=== Begin Enclosure ===

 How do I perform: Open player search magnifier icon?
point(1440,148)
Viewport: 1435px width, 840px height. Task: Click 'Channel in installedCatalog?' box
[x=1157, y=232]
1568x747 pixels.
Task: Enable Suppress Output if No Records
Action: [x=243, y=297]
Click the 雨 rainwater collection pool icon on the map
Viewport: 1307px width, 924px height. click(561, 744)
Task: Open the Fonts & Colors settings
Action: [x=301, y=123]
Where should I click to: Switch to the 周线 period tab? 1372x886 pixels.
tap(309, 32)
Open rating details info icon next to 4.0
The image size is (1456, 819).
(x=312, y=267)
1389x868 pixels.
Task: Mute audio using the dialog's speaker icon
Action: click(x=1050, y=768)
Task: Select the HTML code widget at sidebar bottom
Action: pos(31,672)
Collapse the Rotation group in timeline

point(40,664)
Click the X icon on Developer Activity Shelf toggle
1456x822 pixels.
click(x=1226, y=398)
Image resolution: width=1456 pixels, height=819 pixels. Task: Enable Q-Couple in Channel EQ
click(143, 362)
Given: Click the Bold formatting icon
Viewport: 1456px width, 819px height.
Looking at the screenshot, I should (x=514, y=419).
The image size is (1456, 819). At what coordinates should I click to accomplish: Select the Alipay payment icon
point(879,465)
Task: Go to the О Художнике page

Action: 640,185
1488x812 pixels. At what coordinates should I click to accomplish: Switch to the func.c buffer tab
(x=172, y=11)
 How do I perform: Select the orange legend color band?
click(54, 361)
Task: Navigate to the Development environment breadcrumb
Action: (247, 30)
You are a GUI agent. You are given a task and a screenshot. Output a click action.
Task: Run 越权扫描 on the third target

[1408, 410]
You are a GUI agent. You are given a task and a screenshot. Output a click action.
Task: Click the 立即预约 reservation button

=== End Enclosure ===

- Your objective
Please copy nothing but the lines from the one that holds "Viewport: 1456px width, 819px height." through the last line of the material above, exactly as written.

- Task result
Viewport: 1456px width, 819px height.
Looking at the screenshot, I should (x=514, y=419).
The image size is (1456, 819). At what coordinates should I click to accomplish: Select the Alipay payment icon
point(879,465)
Task: Go to the О Художнике page

Action: 640,185
1488x812 pixels. At what coordinates should I click to accomplish: Switch to the func.c buffer tab
(x=172, y=11)
 How do I perform: Select the orange legend color band?
click(54, 361)
Task: Navigate to the Development environment breadcrumb
Action: (247, 30)
You are a GUI agent. You are given a task and a screenshot. Output a click action.
Task: Run 越权扫描 on the third target

[1408, 410]
You are a GUI agent. You are given a task and a screenshot. Output a click action.
Task: Click the 立即预约 reservation button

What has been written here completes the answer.